Enforcing State aid rules in tax rulings
So, today's decisions order Luxembourg to recover unpaid tax from Amazon and refer Ireland to the EU Court for failing to recover unpaid tax from Apple. Both send a clear message that companies must pay their fair share of tax. And our work is by no means done.
But we have also already come a long way. A number of EU countries have made an effort to comply with EU State aid rules by changing their ruling practices.
For example, in January this year,Luxembourg adopted new rules for companies which provide financial services to other companies of the same corporate group. Old tax rulings issued to financing companies are no longer in force – that affects 200 of the 500 rulings mentioned in Luxleaks. The new rules aim to make sure that financing companies are taxed sufficiently. More specifically, under the new rulesthe type of advantage Fiat received in Luxembourg would no longer be possible.
In July, Cyprus also changed their rules on financing companies, in a similar way. This cooperation with Member States is very welcome.
The ultimate goal should of course be that all companies, big or small, pay their fair share of tax where their profits are earned. But enforcement of EU State aid rules alone cannot achieve this. That's why it is so important that there is also real momentum to reform our corporation taxation framework to make it both fairer and more efficient. At the international level, important steps have been taken in both the G20 and the OECD.

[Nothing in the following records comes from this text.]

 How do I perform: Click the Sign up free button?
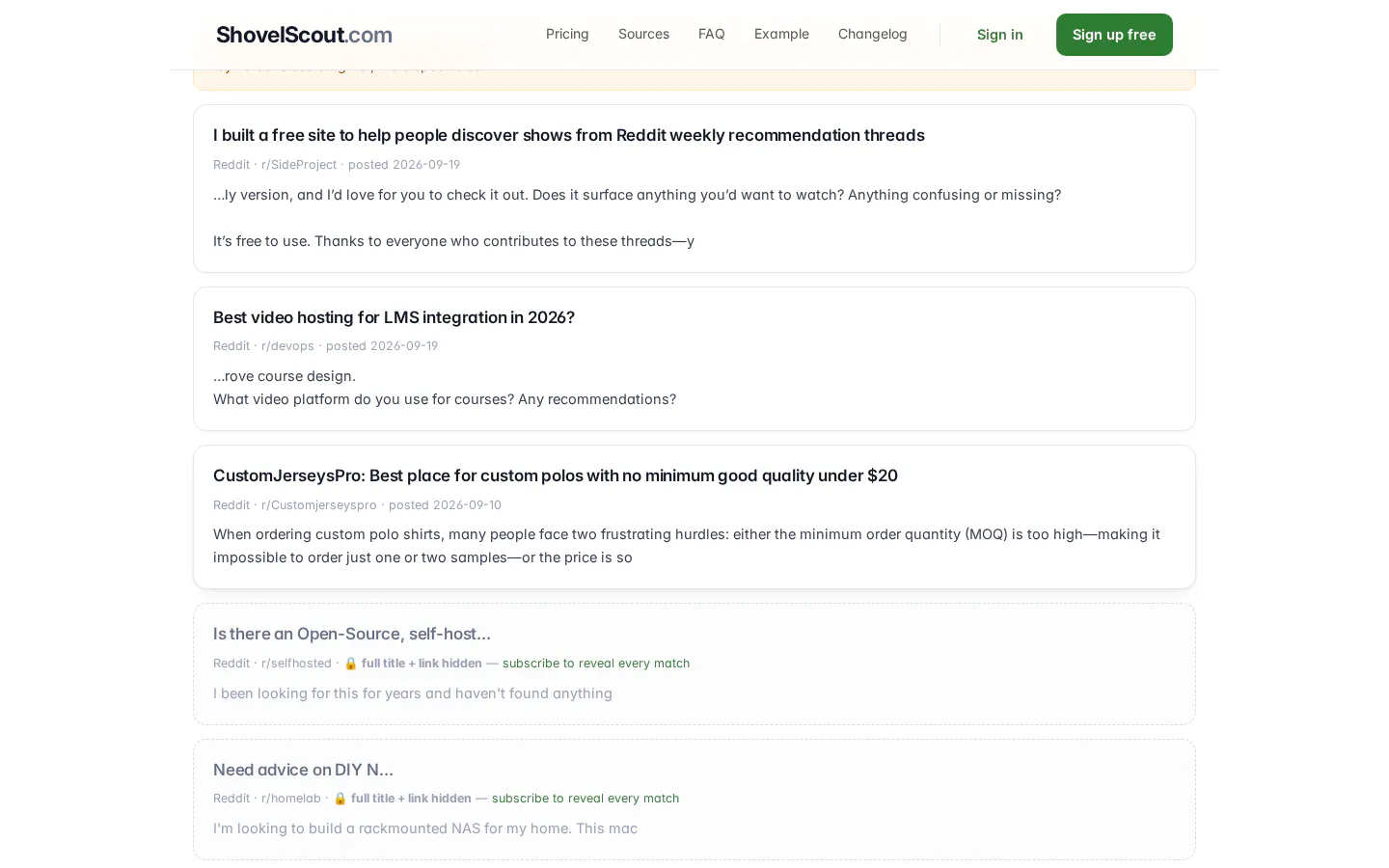coord(1114,35)
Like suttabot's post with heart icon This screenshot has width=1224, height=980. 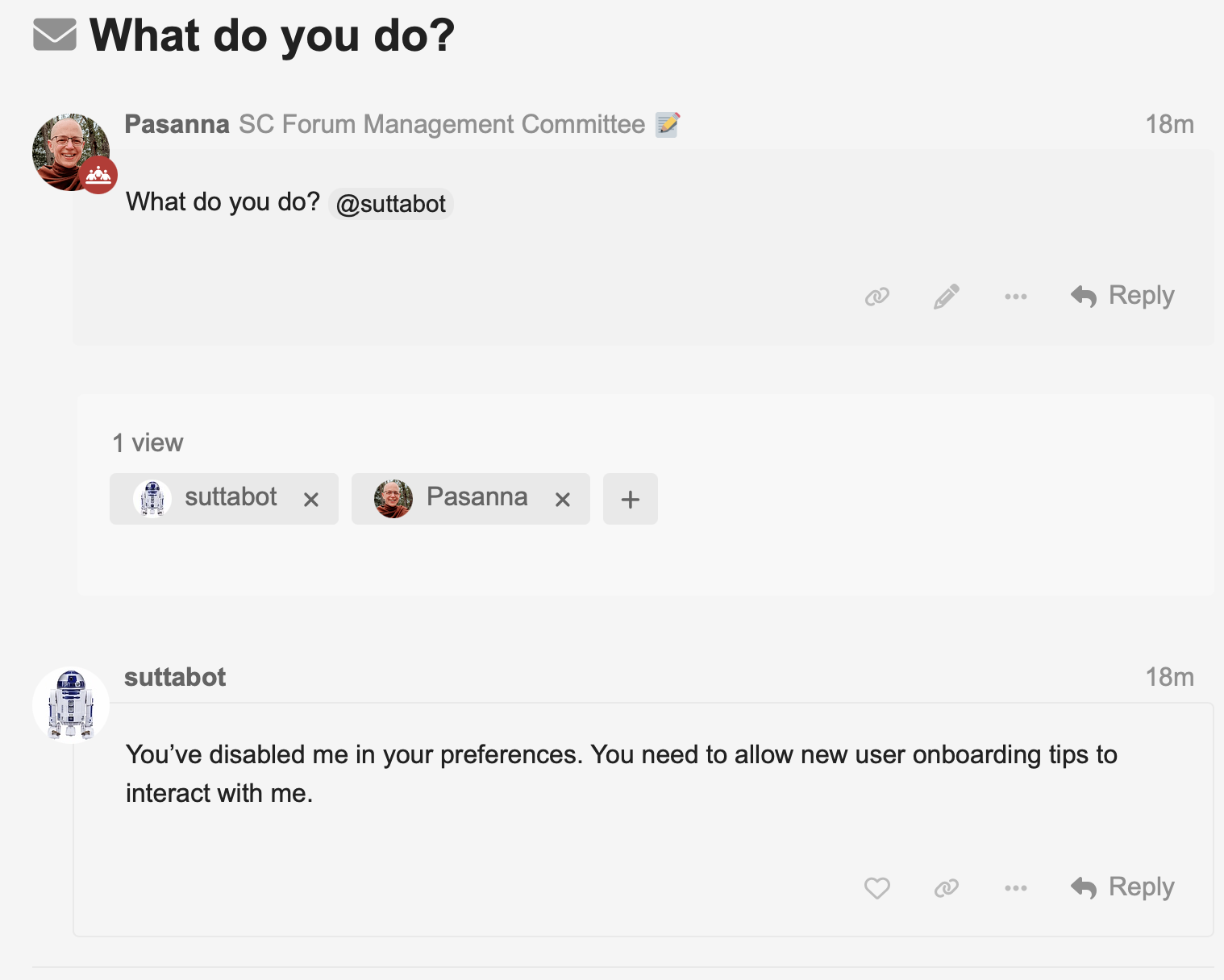[877, 888]
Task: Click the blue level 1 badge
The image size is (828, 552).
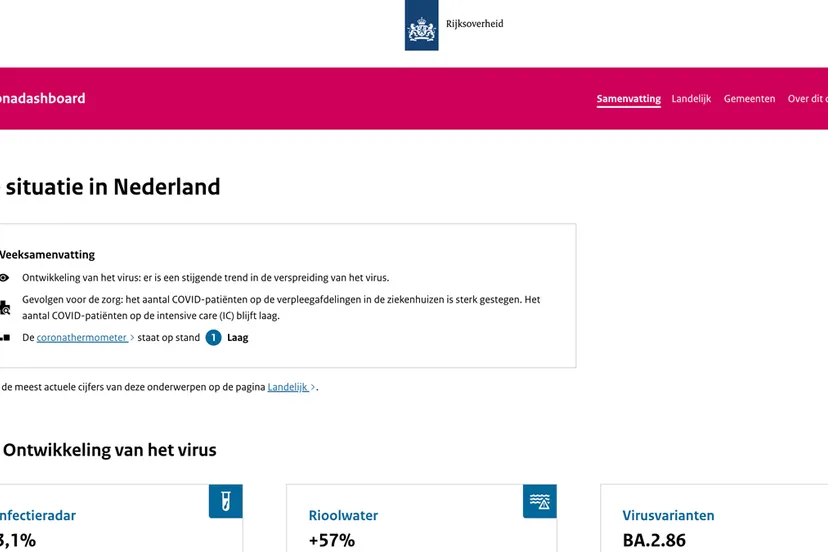Action: coord(213,338)
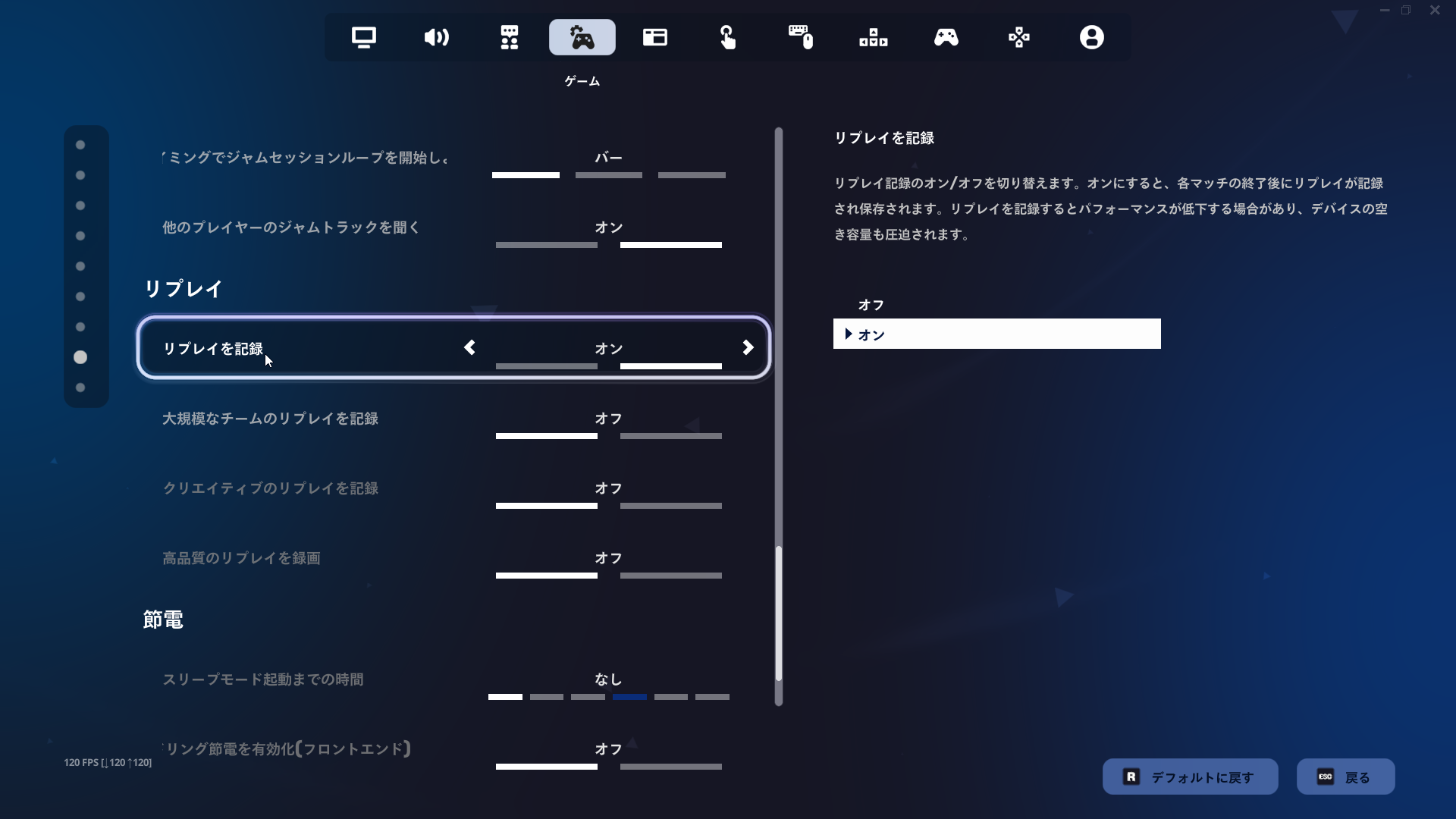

And within the EU, there is now a broad consensus amongst Member States that we need to move forward quickly on issues of fair taxation, especially of digital companies. And two weeks ago, the Commission issued a Communication setting out options on this issue, under the leadership of my colleagues Valdis Dombrovskis and Pierre Moscovici.
This ongoing debate builds on important progress already made as part of the Commission's strategy towards fair taxation and greater transparency in the EU. For example, our proposals on tax transparency have entered into force and now allow Member States to automatically exchange information on tax rulings.
And we need to continue to work together. So that companies can compete on equal terms – and not at the expense of European taxpayers, namely citizens and companies that do pay their fair share of taxes.